Your task -
All of the data below is to be output without alteration.

########################################

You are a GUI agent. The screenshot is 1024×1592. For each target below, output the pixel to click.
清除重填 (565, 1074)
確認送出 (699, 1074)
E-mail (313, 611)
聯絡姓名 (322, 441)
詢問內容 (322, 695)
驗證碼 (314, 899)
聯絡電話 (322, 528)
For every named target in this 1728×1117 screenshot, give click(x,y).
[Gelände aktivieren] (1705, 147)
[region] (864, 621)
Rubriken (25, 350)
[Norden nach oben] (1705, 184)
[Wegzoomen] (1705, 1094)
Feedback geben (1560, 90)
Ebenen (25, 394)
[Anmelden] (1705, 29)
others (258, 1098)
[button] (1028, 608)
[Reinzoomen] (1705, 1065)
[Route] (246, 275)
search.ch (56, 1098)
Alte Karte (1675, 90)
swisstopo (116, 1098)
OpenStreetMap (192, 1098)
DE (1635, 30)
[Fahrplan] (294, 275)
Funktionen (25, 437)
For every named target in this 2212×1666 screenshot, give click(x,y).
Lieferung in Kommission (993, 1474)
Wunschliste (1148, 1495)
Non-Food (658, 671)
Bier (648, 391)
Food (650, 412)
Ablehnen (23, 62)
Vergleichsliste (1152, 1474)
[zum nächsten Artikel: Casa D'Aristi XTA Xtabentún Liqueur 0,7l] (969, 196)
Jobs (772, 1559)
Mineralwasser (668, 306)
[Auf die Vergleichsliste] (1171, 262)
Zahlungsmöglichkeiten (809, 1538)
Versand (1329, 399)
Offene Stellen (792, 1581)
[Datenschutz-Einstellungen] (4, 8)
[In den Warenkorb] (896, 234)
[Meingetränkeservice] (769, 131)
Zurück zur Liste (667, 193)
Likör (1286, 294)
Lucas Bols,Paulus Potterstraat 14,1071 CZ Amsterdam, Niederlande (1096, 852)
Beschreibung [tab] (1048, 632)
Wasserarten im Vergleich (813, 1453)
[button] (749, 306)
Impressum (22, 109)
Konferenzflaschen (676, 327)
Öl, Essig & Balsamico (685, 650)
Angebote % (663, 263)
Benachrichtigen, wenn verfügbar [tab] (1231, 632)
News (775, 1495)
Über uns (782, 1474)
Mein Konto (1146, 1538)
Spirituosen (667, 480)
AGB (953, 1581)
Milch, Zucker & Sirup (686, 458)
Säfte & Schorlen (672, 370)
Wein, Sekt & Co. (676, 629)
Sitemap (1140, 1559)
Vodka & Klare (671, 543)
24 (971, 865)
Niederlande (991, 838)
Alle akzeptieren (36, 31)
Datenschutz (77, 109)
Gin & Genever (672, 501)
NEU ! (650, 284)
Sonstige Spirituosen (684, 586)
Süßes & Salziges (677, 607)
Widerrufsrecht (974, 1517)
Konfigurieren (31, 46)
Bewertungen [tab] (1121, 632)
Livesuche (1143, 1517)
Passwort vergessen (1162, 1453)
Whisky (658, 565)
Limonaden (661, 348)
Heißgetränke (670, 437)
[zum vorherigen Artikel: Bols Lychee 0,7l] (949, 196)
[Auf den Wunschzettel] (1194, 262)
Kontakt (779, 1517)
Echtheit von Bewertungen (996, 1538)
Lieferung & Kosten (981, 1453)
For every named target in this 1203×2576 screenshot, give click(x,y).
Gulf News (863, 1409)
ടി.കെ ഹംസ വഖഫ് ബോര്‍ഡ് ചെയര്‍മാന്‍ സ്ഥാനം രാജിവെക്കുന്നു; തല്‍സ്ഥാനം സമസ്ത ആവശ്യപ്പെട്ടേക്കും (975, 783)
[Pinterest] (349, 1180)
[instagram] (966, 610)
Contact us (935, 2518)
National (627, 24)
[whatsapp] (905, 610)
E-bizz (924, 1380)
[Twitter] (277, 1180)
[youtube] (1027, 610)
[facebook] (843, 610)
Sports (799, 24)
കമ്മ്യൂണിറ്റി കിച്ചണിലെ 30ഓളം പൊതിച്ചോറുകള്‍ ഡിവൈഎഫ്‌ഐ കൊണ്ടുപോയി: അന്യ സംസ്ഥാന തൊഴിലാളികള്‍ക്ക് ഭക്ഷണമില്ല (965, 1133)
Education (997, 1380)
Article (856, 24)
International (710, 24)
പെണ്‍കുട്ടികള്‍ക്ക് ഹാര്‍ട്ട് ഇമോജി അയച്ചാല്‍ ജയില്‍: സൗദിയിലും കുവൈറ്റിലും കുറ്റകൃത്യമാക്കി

########################################

Result -
You are a GUI agent. The screenshot is 1024×1592. For each target below, output the pixel to click.
清除重填 (565, 1074)
確認送出 (699, 1074)
E-mail (313, 611)
聯絡姓名 (322, 441)
詢問內容 (322, 695)
驗證碼 (314, 899)
聯絡電話 (322, 528)
For every named target in this 1728×1117 screenshot, give click(x,y).
[Gelände aktivieren] (1705, 147)
[region] (864, 621)
Rubriken (25, 350)
[Norden nach oben] (1705, 184)
[Wegzoomen] (1705, 1094)
Feedback geben (1560, 90)
Ebenen (25, 394)
[Anmelden] (1705, 29)
others (258, 1098)
[button] (1028, 608)
[Reinzoomen] (1705, 1065)
[Route] (246, 275)
search.ch (56, 1098)
Alte Karte (1675, 90)
swisstopo (116, 1098)
OpenStreetMap (192, 1098)
DE (1635, 30)
[Fahrplan] (294, 275)
Funktionen (25, 437)
For every named target in this 2212×1666 screenshot, give click(x,y).
Lieferung in Kommission (993, 1474)
Wunschliste (1148, 1495)
Non-Food (658, 671)
Bier (648, 391)
Food (650, 412)
Ablehnen (23, 62)
Vergleichsliste (1152, 1474)
[zum nächsten Artikel: Casa D'Aristi XTA Xtabentún Liqueur 0,7l] (969, 196)
Jobs (772, 1559)
Mineralwasser (668, 306)
[Auf die Vergleichsliste] (1171, 262)
Zahlungsmöglichkeiten (809, 1538)
Versand (1329, 399)
Offene Stellen (792, 1581)
[Datenschutz-Einstellungen] (4, 8)
[In den Warenkorb] (896, 234)
[Meingetränkeservice] (769, 131)
Zurück zur Liste (667, 193)
Likör (1286, 294)
Lucas Bols,Paulus Potterstraat 14,1071 CZ Amsterdam, Niederlande (1096, 852)
Beschreibung [tab] (1048, 632)
Wasserarten im Vergleich (813, 1453)
[button] (749, 306)
Impressum (22, 109)
Konferenzflaschen (676, 327)
Öl, Essig & Balsamico (685, 650)
Angebote % (663, 263)
Benachrichtigen, wenn verfügbar [tab] (1231, 632)
News (775, 1495)
Über uns (782, 1474)
Mein Konto (1146, 1538)
Spirituosen (667, 480)
AGB (953, 1581)
Milch, Zucker & Sirup (686, 458)
Säfte & Schorlen (672, 370)
Wein, Sekt & Co. (676, 629)
Sitemap (1140, 1559)
Vodka & Klare (671, 543)
24 (971, 865)
Niederlande (991, 838)
Alle akzeptieren (36, 31)
Datenschutz (77, 109)
Gin & Genever (672, 501)
NEU ! (650, 284)
Sonstige Spirituosen (684, 586)
Süßes & Salziges (677, 607)
Widerrufsrecht (974, 1517)
Konfigurieren (31, 46)
Bewertungen [tab] (1121, 632)
Livesuche (1143, 1517)
Passwort vergessen (1162, 1453)
Whisky (658, 565)
Limonaden (661, 348)
Heißgetränke (670, 437)
[zum vorherigen Artikel: Bols Lychee 0,7l] (949, 196)
[Auf den Wunschzettel] (1194, 262)
Kontakt (779, 1517)
Echtheit von Bewertungen (996, 1538)
Lieferung & Kosten (981, 1453)
For every named target in this 1203×2576 screenshot, give click(x,y).
Gulf News (863, 1409)
ടി.കെ ഹംസ വഖഫ് ബോര്‍ഡ് ചെയര്‍മാന്‍ സ്ഥാനം രാജിവെക്കുന്നു; തല്‍സ്ഥാനം സമസ്ത ആവശ്യപ്പെട്ടേക്കും (975, 783)
[Pinterest] (349, 1180)
[instagram] (966, 610)
Contact us (935, 2518)
National (627, 24)
[whatsapp] (905, 610)
E-bizz (924, 1380)
[Twitter] (277, 1180)
[youtube] (1027, 610)
[facebook] (843, 610)
Sports (799, 24)
കമ്മ്യൂണിറ്റി കിച്ചണിലെ 30ഓളം പൊതിച്ചോറുകള്‍ ഡിവൈഎഫ്‌ഐ കൊണ്ടുപോയി: അന്യ സംസ്ഥാന തൊഴിലാളികള്‍ക്ക് ഭക്ഷണമില്ല (965, 1133)
Education (997, 1380)
Article (856, 24)
International (710, 24)
പെണ്‍കുട്ടികള്‍ക്ക് ഹാര്‍ട്ട് ഇമോജി അയച്ചാല്‍ ജയില്‍: സൗദിയിലും കുവൈറ്റിലും കുറ്റകൃത്യമാക്കി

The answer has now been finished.